Fim de tarde. Tempo de sol. Calor inclemente. O rio resiste em não
recuar. O céu lembra delírios de Van Gogh. Uma explosão de cores. Tons sobre tons. Uma garça aqui. Outra ali. Urubu
abunda por todos os flancos. O urubu é o
cão vira lata da cidade. Em todo canto assalta lixos e lixeiras.
O Legislativo local deveria conceder ao bicho alguma honraria ou
comenda, tão onipresente ele é na urbe. Santarém, cidade carniça. Cidade
esgoto. É a pior em saneamento básico do país. Santarém, te quero bem.
Beira de riomar. Dias
estivais. Braçais fazem grana. Brisa para pés inchados. Vez em quando um pato
selvagem faz a colheita nos rios. E mesmo botos dão o ar da graça. Nesta época
do ano morcegos brincam em vertiginosos rasantes sobre os rios Tapajós e
Amazonas, tão bem versejados na obra de Benedicto Monteiro. Morcego topgun.

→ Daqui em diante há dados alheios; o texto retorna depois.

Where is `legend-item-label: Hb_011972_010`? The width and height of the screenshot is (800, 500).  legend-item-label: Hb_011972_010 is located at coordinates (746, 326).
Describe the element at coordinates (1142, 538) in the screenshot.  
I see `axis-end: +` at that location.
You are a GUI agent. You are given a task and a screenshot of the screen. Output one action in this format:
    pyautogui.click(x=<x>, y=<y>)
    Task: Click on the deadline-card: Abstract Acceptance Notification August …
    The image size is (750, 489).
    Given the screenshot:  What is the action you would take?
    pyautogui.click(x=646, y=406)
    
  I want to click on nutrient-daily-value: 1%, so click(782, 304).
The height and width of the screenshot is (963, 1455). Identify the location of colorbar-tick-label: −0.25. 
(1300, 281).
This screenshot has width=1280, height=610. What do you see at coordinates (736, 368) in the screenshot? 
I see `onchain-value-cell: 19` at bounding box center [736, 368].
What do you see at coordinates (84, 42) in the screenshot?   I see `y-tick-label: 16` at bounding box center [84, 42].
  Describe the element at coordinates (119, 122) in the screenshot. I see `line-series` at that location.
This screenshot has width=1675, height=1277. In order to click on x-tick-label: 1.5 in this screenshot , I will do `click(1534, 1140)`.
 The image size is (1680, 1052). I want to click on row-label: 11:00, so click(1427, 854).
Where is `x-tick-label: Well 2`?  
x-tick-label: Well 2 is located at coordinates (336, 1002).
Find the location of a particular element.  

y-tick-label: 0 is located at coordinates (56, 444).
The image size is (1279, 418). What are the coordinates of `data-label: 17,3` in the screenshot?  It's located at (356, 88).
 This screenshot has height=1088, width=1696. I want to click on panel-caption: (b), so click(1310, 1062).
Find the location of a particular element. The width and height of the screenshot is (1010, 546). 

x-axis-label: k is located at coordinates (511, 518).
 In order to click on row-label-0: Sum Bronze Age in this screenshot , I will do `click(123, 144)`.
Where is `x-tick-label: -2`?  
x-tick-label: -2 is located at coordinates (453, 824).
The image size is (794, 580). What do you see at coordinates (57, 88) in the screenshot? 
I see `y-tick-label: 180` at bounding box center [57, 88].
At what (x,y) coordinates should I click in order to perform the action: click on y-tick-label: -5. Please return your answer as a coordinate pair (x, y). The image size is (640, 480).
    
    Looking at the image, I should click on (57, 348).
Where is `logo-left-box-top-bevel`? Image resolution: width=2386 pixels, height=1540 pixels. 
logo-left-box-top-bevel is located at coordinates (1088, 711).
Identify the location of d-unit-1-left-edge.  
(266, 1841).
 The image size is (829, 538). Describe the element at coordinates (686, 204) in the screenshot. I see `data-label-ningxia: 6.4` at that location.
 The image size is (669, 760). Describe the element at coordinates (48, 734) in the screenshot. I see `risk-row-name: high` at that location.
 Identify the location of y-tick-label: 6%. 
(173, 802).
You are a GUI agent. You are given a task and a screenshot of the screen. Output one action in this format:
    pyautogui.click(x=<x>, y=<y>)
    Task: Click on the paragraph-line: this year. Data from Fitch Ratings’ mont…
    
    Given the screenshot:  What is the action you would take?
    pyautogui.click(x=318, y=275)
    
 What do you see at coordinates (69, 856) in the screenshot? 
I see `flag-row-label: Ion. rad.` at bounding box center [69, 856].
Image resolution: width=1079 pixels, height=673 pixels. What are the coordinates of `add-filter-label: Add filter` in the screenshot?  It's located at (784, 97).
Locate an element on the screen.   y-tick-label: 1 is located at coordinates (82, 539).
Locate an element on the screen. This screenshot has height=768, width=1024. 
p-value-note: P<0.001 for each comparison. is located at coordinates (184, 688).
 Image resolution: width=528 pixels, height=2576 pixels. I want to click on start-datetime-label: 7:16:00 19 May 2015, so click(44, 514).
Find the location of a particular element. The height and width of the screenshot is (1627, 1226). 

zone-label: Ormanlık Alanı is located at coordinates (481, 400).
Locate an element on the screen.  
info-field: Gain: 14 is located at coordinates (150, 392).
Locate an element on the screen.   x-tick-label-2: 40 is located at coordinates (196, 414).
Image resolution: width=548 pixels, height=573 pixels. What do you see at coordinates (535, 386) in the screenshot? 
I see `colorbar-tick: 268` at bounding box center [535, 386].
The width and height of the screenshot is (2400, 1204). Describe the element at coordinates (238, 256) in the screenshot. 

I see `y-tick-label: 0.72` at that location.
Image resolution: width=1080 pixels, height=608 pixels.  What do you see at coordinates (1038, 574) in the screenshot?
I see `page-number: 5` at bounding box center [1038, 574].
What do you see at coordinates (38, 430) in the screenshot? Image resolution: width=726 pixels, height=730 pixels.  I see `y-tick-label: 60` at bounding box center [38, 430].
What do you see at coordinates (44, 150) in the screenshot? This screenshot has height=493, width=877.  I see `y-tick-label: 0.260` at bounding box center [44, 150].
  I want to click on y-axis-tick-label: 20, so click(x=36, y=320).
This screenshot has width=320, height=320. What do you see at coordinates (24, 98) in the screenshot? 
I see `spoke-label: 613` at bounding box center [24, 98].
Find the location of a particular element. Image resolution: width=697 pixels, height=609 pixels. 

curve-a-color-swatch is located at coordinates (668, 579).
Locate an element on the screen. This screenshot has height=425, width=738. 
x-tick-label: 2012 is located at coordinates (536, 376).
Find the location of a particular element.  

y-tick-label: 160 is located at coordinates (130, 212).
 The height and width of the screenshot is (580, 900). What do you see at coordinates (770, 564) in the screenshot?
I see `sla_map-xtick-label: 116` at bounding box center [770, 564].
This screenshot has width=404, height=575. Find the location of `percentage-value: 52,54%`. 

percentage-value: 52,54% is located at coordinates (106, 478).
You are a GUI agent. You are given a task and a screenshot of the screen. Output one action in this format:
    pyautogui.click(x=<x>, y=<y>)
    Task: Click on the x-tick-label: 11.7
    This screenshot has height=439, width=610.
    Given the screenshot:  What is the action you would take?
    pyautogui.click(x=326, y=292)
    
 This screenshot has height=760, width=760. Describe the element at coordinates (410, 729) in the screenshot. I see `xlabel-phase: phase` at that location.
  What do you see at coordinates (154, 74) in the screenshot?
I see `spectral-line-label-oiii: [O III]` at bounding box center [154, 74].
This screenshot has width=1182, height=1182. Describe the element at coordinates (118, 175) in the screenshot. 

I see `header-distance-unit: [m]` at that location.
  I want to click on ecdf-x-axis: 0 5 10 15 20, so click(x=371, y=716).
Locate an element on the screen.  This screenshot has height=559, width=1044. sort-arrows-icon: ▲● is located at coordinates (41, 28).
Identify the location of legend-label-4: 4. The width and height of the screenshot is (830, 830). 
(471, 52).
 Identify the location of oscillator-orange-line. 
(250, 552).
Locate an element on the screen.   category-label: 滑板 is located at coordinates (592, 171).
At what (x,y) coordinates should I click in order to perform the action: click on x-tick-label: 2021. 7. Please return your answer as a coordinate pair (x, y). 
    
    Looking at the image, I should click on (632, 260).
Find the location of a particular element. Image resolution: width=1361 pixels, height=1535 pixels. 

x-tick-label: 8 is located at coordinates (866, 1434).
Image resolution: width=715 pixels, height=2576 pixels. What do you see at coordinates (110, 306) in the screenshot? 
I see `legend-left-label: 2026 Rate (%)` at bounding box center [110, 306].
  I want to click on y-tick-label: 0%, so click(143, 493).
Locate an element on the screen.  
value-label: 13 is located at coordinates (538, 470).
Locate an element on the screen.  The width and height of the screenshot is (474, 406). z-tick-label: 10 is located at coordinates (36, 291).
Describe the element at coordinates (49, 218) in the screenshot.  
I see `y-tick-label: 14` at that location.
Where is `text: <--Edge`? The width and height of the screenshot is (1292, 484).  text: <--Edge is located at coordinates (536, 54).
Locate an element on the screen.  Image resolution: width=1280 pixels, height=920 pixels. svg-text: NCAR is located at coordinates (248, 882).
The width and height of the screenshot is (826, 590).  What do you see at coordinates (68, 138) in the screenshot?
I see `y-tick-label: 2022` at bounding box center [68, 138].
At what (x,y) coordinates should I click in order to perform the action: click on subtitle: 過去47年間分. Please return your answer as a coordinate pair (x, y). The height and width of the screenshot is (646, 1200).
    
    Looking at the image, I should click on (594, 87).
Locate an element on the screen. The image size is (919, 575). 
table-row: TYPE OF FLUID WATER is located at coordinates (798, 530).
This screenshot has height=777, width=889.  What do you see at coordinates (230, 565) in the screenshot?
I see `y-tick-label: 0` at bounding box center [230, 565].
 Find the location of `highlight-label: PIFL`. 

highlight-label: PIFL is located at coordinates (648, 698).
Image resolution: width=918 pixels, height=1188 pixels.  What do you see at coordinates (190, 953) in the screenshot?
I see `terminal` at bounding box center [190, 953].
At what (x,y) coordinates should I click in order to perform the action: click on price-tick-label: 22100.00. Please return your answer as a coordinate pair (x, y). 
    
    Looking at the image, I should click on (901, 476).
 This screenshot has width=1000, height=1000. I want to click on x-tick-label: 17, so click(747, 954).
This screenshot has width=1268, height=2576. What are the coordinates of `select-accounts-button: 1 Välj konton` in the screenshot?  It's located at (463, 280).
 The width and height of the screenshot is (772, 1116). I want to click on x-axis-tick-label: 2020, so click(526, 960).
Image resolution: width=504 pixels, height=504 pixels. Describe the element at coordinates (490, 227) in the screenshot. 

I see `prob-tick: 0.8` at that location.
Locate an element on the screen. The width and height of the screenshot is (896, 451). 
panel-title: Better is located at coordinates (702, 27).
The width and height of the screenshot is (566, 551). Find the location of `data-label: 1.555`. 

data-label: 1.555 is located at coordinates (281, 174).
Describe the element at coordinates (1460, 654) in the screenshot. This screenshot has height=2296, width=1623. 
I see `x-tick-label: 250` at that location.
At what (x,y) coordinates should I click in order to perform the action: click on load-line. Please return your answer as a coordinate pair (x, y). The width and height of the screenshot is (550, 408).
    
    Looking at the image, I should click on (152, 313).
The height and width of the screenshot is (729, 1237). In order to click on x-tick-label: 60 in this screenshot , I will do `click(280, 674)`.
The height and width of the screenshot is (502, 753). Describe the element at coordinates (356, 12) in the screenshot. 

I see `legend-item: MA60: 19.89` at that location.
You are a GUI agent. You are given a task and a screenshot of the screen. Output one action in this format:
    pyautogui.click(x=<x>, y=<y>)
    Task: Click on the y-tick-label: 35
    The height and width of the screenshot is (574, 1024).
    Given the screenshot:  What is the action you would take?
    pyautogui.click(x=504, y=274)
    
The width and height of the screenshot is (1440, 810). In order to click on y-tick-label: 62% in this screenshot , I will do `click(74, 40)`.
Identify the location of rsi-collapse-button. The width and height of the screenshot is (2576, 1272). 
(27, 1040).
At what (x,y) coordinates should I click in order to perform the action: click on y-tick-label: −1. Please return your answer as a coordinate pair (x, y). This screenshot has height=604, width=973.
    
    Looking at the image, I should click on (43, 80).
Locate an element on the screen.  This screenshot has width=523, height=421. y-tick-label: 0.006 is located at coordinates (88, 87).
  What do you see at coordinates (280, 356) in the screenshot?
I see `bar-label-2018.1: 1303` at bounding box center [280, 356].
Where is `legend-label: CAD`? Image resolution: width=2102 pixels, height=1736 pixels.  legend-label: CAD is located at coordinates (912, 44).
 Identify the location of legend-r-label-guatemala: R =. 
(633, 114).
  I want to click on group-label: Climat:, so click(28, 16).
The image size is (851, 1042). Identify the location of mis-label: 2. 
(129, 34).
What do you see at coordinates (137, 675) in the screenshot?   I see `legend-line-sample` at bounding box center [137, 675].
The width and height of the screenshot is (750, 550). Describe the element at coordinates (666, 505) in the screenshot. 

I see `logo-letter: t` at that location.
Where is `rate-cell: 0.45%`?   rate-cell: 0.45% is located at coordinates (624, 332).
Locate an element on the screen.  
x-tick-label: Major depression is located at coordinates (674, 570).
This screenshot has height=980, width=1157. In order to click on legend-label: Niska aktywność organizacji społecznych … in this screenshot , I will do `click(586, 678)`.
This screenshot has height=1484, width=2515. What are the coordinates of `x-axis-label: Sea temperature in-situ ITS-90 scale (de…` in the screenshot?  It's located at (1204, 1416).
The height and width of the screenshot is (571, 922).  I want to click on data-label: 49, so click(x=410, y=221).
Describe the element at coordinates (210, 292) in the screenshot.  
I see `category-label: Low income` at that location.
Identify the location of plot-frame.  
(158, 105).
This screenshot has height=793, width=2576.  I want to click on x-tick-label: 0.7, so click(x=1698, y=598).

À primeira vista os morcegos soam andorinhas. Ledo engano. Morcegos
vampirizam orçamento público. Nada de engano. Barra de ouro. Orações sem
educação. Frações de classe. Frações de
gente de quinta. Pátria. Patrimonialismo.
Lima Barreto cravou logo cedo. Os Bruzundangas que o diga. Tá uma barra a vida
por aqui. Arriscoso. Belicoso.
A orla é a joia da cidade. Fluxos e refluxos de circuitos
equidistantes concorrem. Balsas de sojas. Barcos com gentes de todos os cantos.
Em todo canto aqui tem gente. Indígena região. A pilhagem insiste. Aos nativos, resta r-existir.
Faz mais de 500 anos que os povos indígenas o fazem. Cabanagem. Eles indicam a
contramão da destruição.
A orla é magnética. Famílias afrontam a cidadela com as suas
cadeiras de praia. Cadeiras de beira de rio. Cadeiras leves. Alguns carregam
tralhas de pesca. Bebidas, comidas e cães. Faça chuva ou faça sol, há sempre
alguém a pescar. Uns por esporte. Outros por necessidade de proteína. A fome
tomou a cidade. A fome tomou o país. Milícias. Digitais em mortes. Planalto Central.
Uma frondosa palafita abriga espaço para o vasto e diversificado artesanato.
Parada para gente de além riomar. Palafita é tecnologia da arquitetura local. Sabença
ancestral em selecionar a madeira mais apropriada e durável. Um luxo na encruza.
É milenar o saber. Tão significativo quanto o asiático. Parada de
beira de rio. Civilização da várzea. Vanguarda. Santarém, buracos a consomem tal um câncer.
Santarém, coroa, te quero bem.
À frente da palafita, que também é restaurante, uma tela de led jorra
anúncios sobre transeuntes. Estranhos tempos selvagens.
A fauna da orla não é exótica. Exceto as pessoas dedicadas ao culto
ao corpo. Raro ver alguém armado com um livro na mão. Ambulantes defendem um
troco com negócios da China. Venda de brinquedos e diferentes balões. Badulaques.
Dia desses ainda pego um para Docinho. Um desses cheios de luizinhas. Como se
fossem vagalumes em cela.
Um imigrante negro vende raspa-raspa. Uma mistura de suco com gelo.
Os herdeiros de Woodstock também estão por ali. Principais alvos dos “puliça”.
Selvagem mundo. Estranho mundo. Se o meu nome não fosse Rogerio, seria
Raimundo. Moribundo. Mulambo de gente.
Labirintos. Becos, furos, igapós e vicinais. Encantada floresta. Reentrâncias
em mim. Léguas e léguas. Mata, água, rio e medo. Perdido. Aqui, ali e acolá. Desprovido de óculos e lamparina. Visagem. Reles mote de estórias de cantoria de cego em festa de cangaceiro.